## Instructions to follow
Quote the lines verbatim, beginning at the line that contains "Disable the Allow Factory Reset switch" and stopping after the line that contains "Looking at the screenshot, I should tap(28, 811).".

※ ※ ※

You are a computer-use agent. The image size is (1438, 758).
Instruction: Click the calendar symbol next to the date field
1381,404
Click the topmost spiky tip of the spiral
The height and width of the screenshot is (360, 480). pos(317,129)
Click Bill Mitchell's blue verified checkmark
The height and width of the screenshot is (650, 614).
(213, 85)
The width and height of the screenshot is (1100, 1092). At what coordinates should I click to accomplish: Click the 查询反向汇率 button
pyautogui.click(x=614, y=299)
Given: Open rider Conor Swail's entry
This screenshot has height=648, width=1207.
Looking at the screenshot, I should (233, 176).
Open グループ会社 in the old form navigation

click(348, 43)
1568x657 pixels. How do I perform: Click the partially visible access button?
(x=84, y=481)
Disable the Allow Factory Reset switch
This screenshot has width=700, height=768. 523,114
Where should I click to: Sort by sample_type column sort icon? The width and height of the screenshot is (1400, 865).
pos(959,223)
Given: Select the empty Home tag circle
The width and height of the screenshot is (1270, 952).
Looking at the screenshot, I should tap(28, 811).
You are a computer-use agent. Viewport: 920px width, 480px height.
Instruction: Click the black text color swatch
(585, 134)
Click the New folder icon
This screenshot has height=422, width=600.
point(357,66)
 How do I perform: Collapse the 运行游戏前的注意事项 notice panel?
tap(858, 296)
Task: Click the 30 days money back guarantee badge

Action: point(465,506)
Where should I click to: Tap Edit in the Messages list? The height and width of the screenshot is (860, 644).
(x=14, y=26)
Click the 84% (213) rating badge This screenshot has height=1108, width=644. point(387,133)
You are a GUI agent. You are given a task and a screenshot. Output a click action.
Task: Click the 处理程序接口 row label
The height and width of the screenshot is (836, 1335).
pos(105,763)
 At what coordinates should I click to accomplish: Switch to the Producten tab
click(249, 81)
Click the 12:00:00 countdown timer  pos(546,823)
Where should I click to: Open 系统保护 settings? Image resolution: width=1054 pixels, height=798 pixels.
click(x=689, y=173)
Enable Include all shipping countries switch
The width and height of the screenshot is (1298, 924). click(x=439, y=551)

※ ※ ※

## Final result
Disable the Allow Factory Reset switch
This screenshot has width=700, height=768. 523,114
Where should I click to: Sort by sample_type column sort icon? The width and height of the screenshot is (1400, 865).
pos(959,223)
Given: Select the empty Home tag circle
The width and height of the screenshot is (1270, 952).
Looking at the screenshot, I should tap(28, 811).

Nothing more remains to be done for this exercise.